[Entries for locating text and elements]
• • • •
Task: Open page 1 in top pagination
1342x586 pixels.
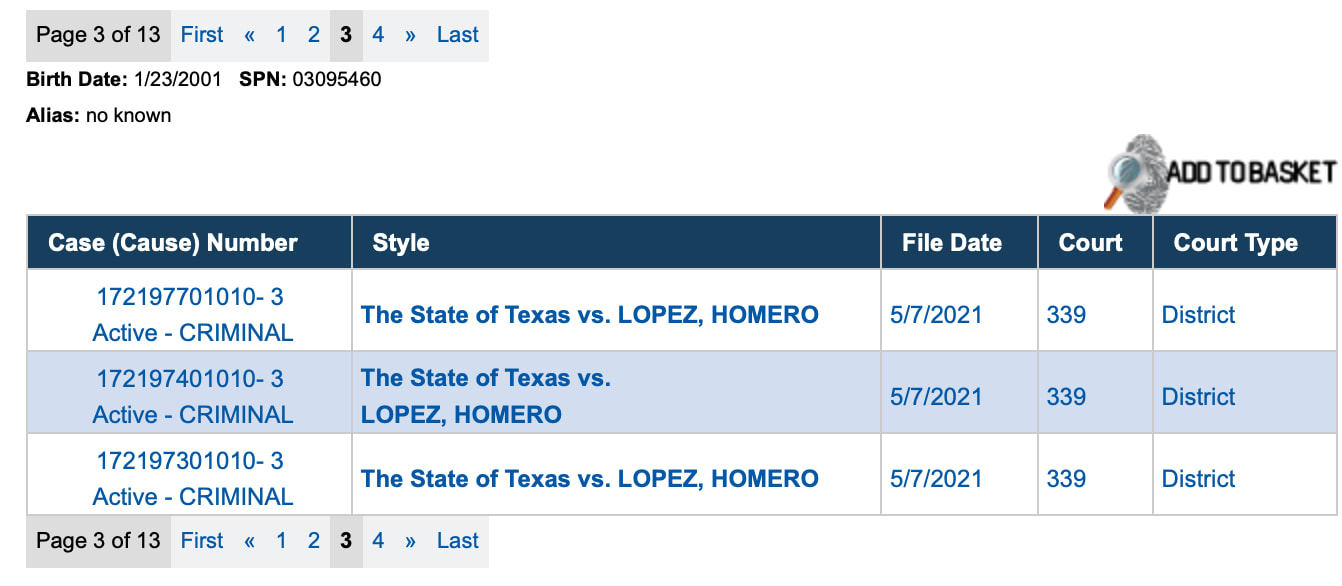Action: (x=281, y=35)
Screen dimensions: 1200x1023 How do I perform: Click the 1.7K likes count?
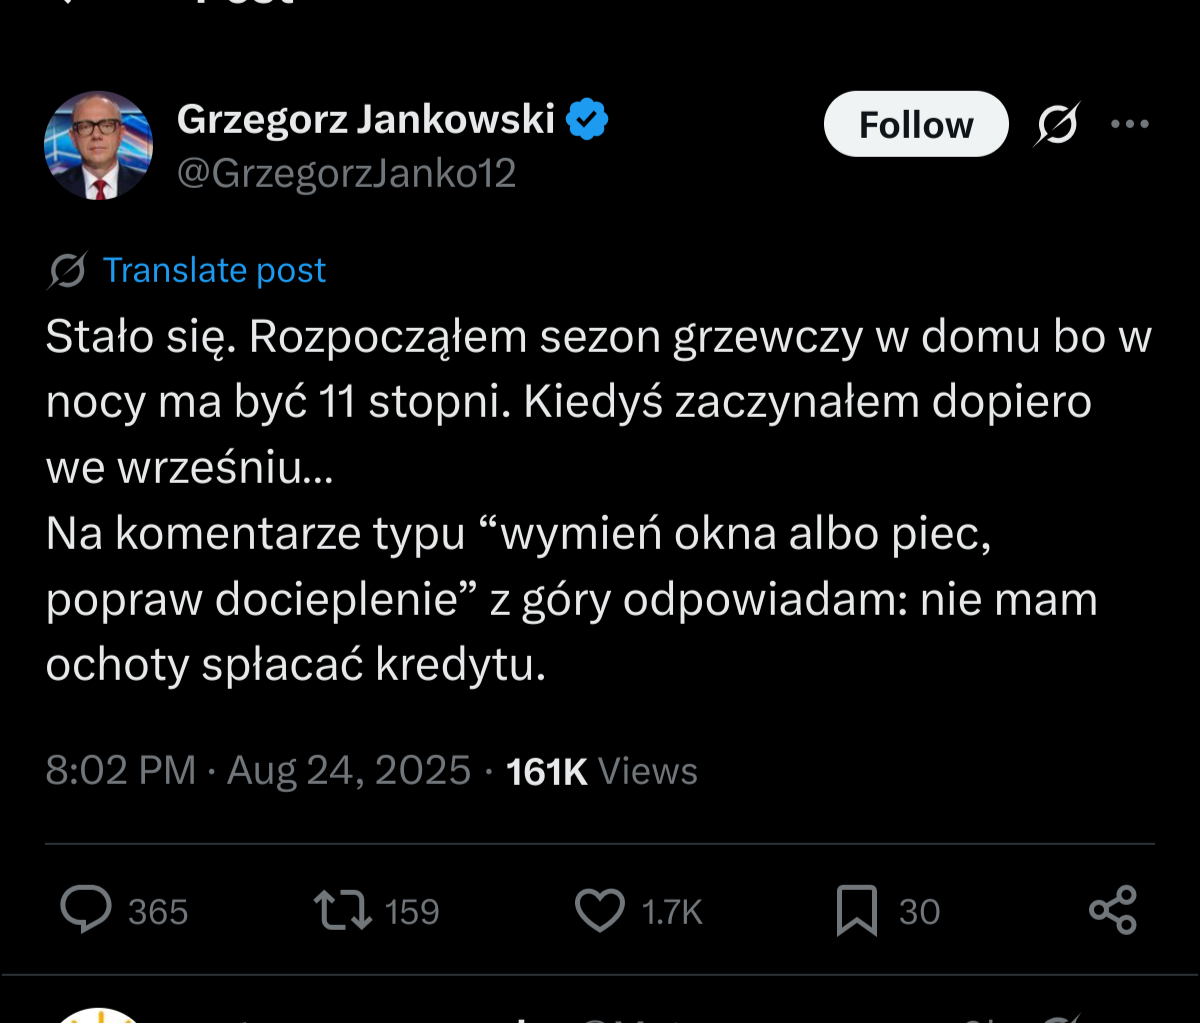tap(672, 912)
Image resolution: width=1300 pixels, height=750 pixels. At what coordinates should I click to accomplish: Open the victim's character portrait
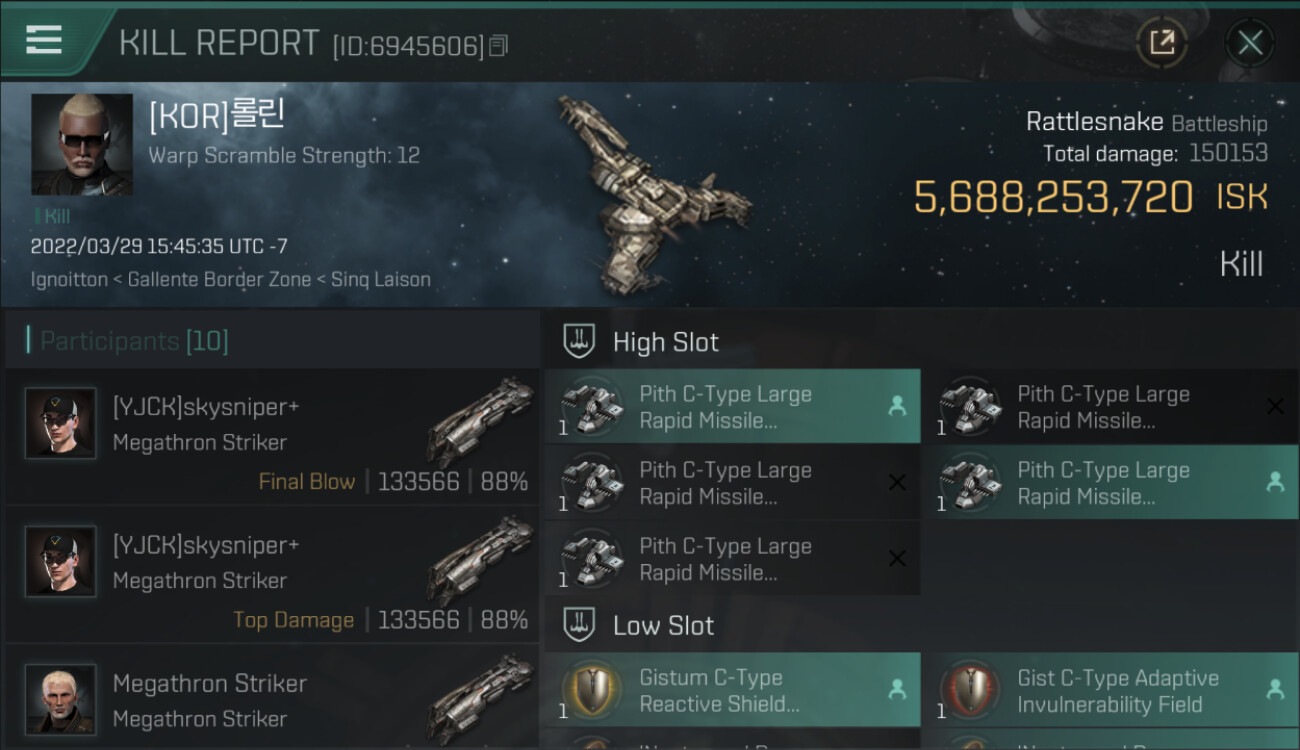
• • • •
Copy every line of the material above word for word, leaving out the pictures.

Task: Open page 1 in top pagination
1342x586 pixels.
Action: (x=281, y=35)
Screen dimensions: 1200x1023 How do I perform: Click the 1.7K likes count?
tap(672, 912)
Image resolution: width=1300 pixels, height=750 pixels. At what coordinates should I click to accomplish: Open the victim's character portrait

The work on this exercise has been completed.